No governo Eisenhower, anticomunistas linha-dura tomaram as rédeas da administração: John Foster Dulles assumiu como secretário de Estado e seu irmão, Allen, era chefe da CIA. Eles viam com preocupação os acontecimentos no Irã, e consideravam Mossadegh mesmo um "lunático", que, com seu curso de confrontação, poderia colocar nas mãos dos russos o país rico em petróleo.

"Eles chegaram à conclusão de que não era possível resolver com Mossadegh aquela situação complicada", afirma o historiador Jürgen Martschukat. Os EUA ainda continuavam rejeitando uma intervenção militar no Irã. "A administração Eisenhower, no entanto, estava disposta a atuar com meios diferentes dos da administração Truman." Foi quando a CIA entrou no jogo.

No verão de 1953, a inteligência dos EUA lançou em Teerã a Operação Ajax. A CIA subornava políticos, oficiais e clérigos, incitando-os a fazer oposição a Mossadegh.
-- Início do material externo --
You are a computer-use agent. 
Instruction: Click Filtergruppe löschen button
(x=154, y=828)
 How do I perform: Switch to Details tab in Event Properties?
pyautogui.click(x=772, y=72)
Ao mesmo tempo, convenceu o xá Reza Pahlavi a destituir Mossadegh por decreto. Em 19 de agosto ocorreu, diante residência privada do primeiro-ministro, uma batalha de rua entre seus partidários e adversários seus.

"Nós nos surpreendemos ao ver as pessoas que protestavam contra Mossadegh", recorda Bahman Nirumand, que testemunhou o golpe de perto, como estudante em Teerã. "Havia entre eles quadrilhas de marginais assassinos e gente pobre da zona sul da cidade, que havia sido subornada com dinheiro." Quando os militares, fiéis ao xá, intervieram, Mossadegh foi derrubado, e a experiência democrática no Irã teve um fim abrupto.

Revolução islâmica

"Já durante o golpe, havia suspeita de que ele não fora organizado pelos iranianos", ressalta Nirumand. Rapidamente a suspeita virou certeza, pois o xá recebeu apoio maciço dos EUA. A nacionalização da indústria petroleira foi revertida: metade das receitas do petróleo passaram a ser destinadas ao Irã, a outra metade, a um consórcio de 17 empresas, a maioria americanas e britânicas.
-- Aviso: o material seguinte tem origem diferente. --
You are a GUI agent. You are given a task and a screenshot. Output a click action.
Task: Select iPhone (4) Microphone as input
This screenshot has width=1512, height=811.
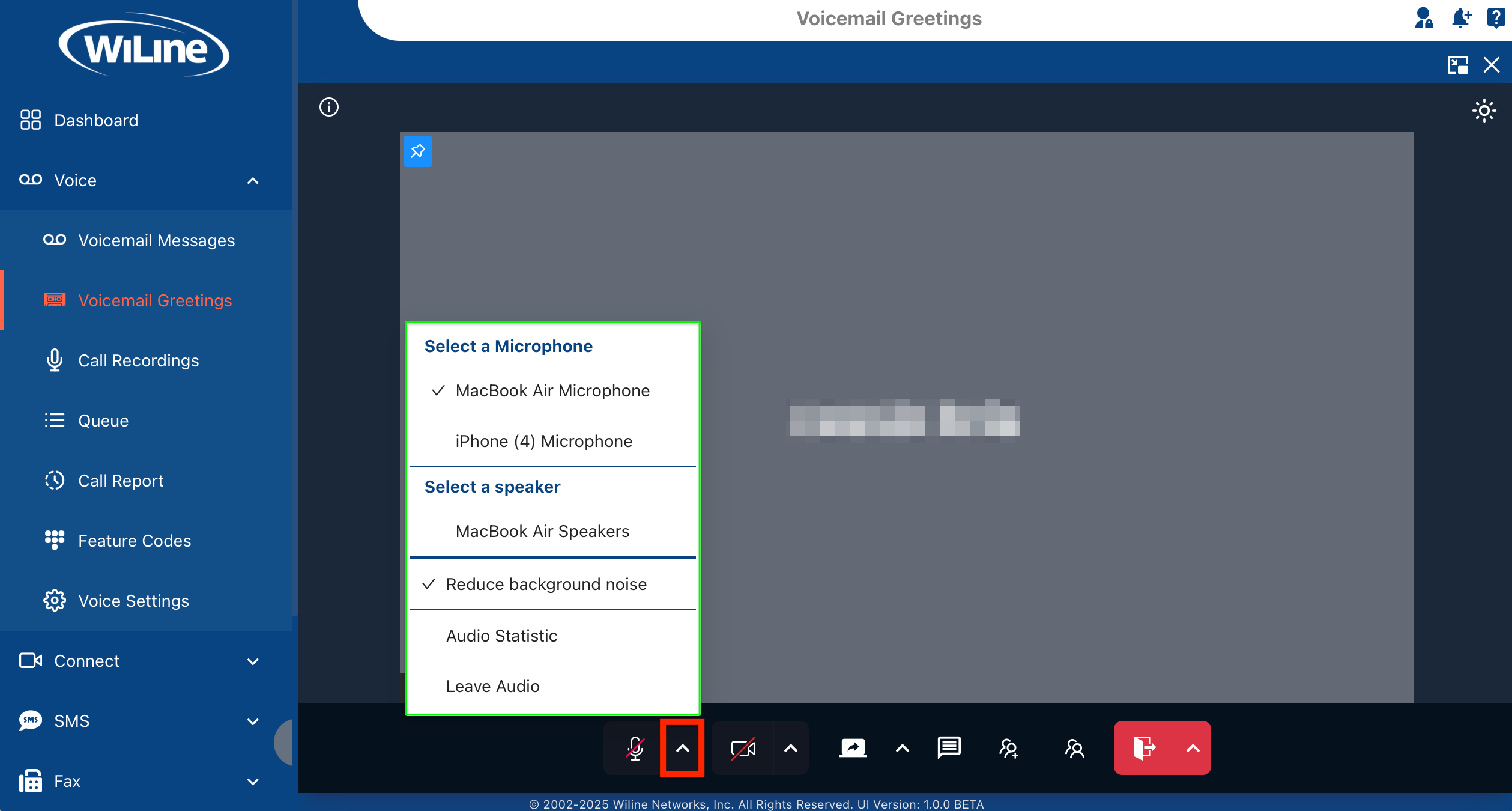(x=543, y=441)
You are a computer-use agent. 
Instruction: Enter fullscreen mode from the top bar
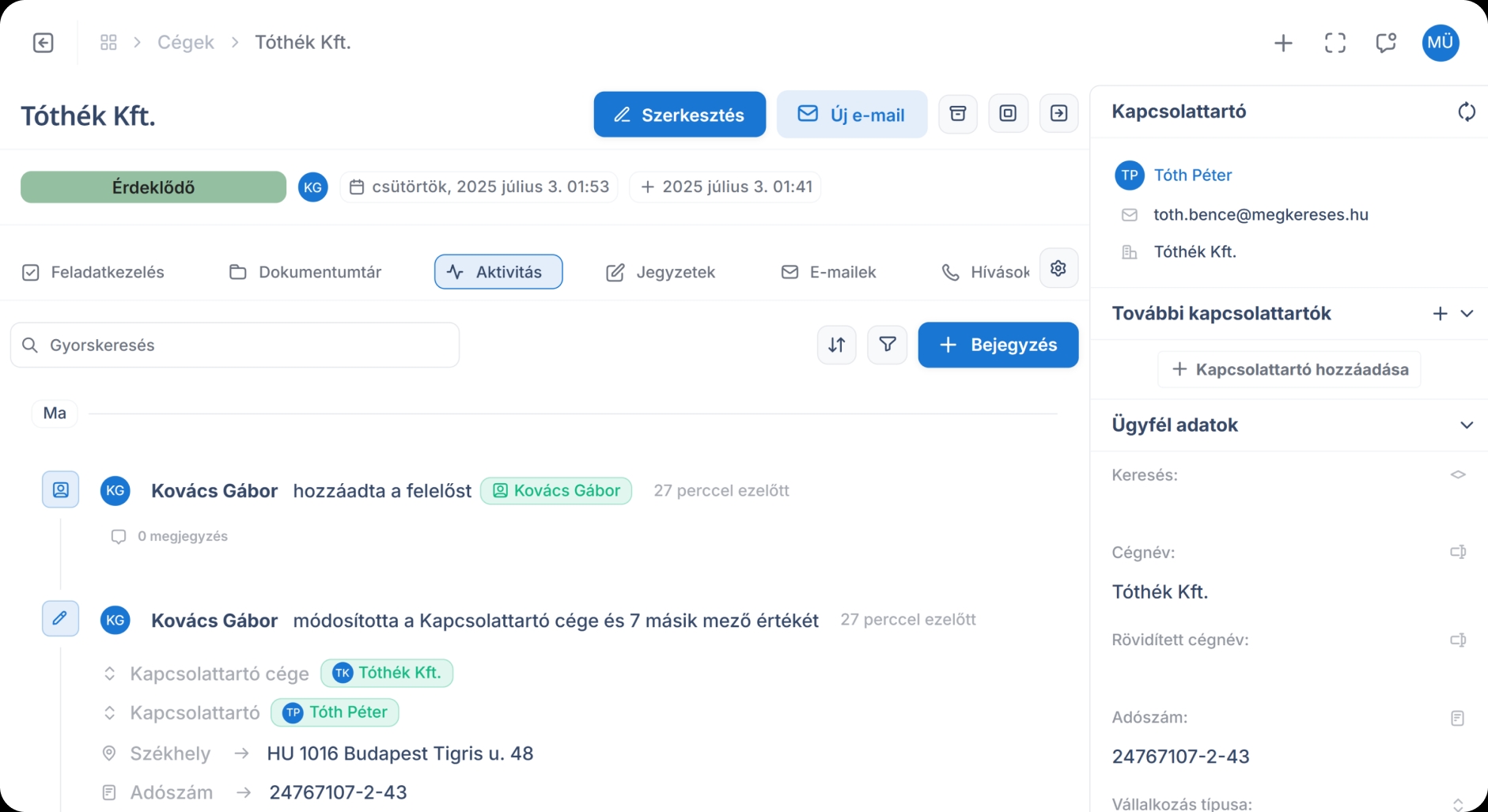point(1335,43)
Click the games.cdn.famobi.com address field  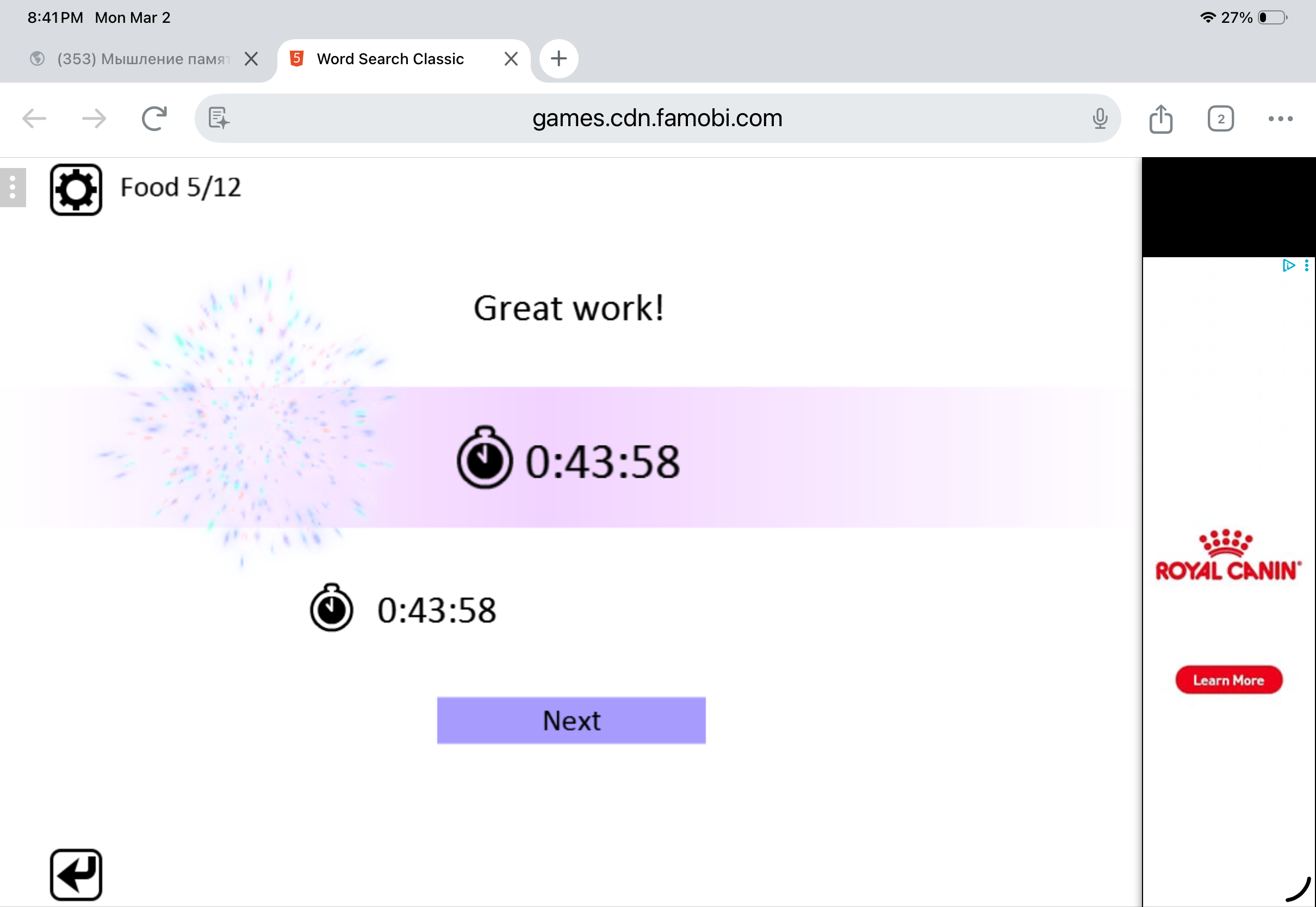pos(657,119)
Provas dos ressentimentos antiamericanos nas ruas de TeerãFoto: picture-alliance/dpa

O xá Reza Pahlavi estabeleceu uma ditadura, com apoio militar, financeiro e de pessoal dos Estados Unidos. "Havia na época mais de 10 mil consultores americanos no Irã", lembra Bahman Nirumand. "Eles praticamente dominaram o país durante 25 anos."
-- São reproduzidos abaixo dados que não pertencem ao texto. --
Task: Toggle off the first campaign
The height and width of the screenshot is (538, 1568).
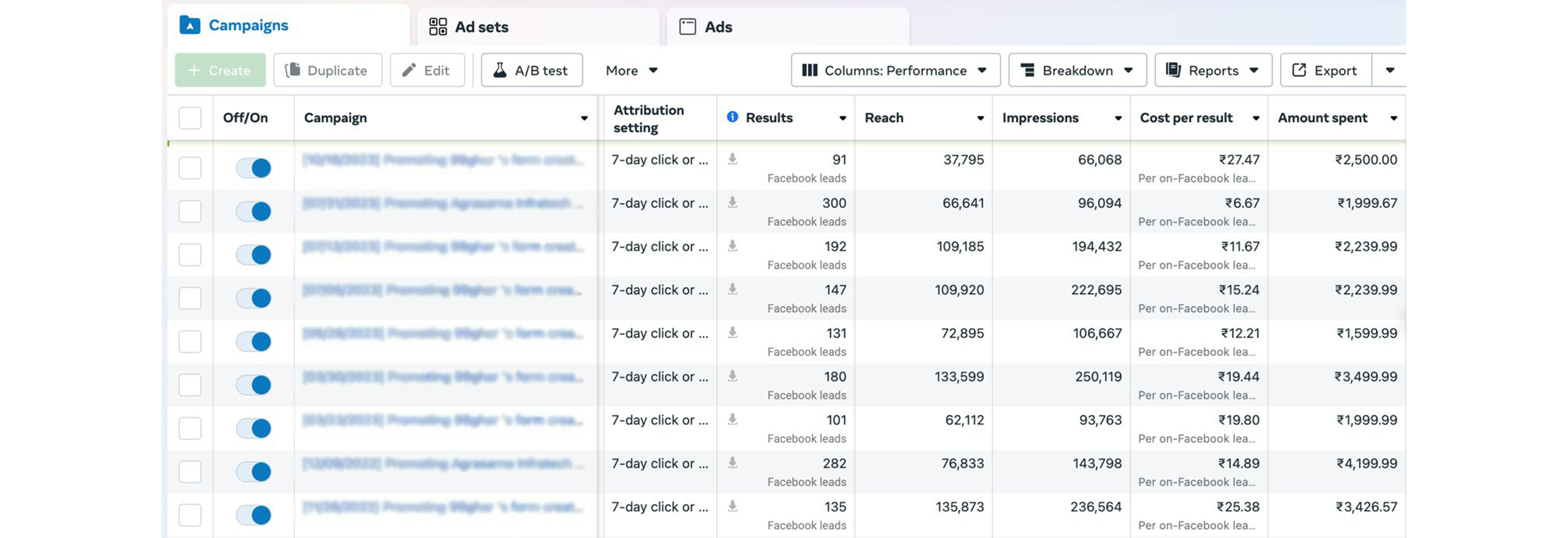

O xá foi derrubado no início de 1979 pela revolução islâmica liderada pelo aiatolá Ruhollah Khomeini. "A lembrança de Mossadegh esteve foi muito presente durante os protestos", afirma Martschukat. Em meio às manifestações contra o xá, em 1978, muitos manifestantes empunhavam retratos do ex-primeiro-ministro. E quando, no final de 1979, iranianos invadiram a embaixada dos EUA em Teerã, tomando 52 diplomatas ocidentais como reféns, o lugar tinha um grande poder simbólico: naquele edifício fora tramado o golpe contra Mossadegh.

Desconfiança recíproca

"A derrubada de Mossadegh deixou um trauma, sentido até hoje na sociedade do Irã", crê Bahman Nirumand. Ele atribui ao sentimento popular após a destruição da democracia iraniana pela CIA, grande parte do sucesso da propaganda antiamericana dos mulás no país, mesmpo 60 anos depois do golpe. "Os ativistas muçulmanos do Irã tocam no assunto até hoje e dizem 'simplesmente não dá para confiar nos americanos'."

Xá Reza Pahlavi com sua esposa, Soraya: soberano influenciado pela CIAFoto: picture alliance/Keystone

Por outro lado, a invasão da embaixada em 1979 solidificou para Washington a imagem do Irã como um inimigo dos Estados Unidos", considera o especialista Martschukat. Na sequência, os EUA e o Irã têm cultivado de tal forma a antipatia mútua, que negociações diretas entre os dois países são até hoje quase impossíveis.

A curto prazo, o golpe de 1953 foi de grande benefício para os norte-americanos, ao garantir aos EUA, por 25 anos, a lealdade do xá e o acesso quase irrestrito às reservas de petróleo iranianas. Mas a longo prazo, o golpe provou ter sido um grande erro. "Nós, historiadores, somos relativamente unânimes quanto a isso", assegura Martschukat.

No início de 1950, os EUA eram populares não só no Irã, mas em todo o Oriente Médio. "Como um Estado que se tinha libertado de seu status de colônia em relação à Europa, os EUA serviam como um modelo." Até o país decidir derrubar uma democracia, por interesses puramente econômicos, e substituí-la por uma ditadura. "Nesse ponto, os EUA certamente cometeram um erro", conclui o historiador.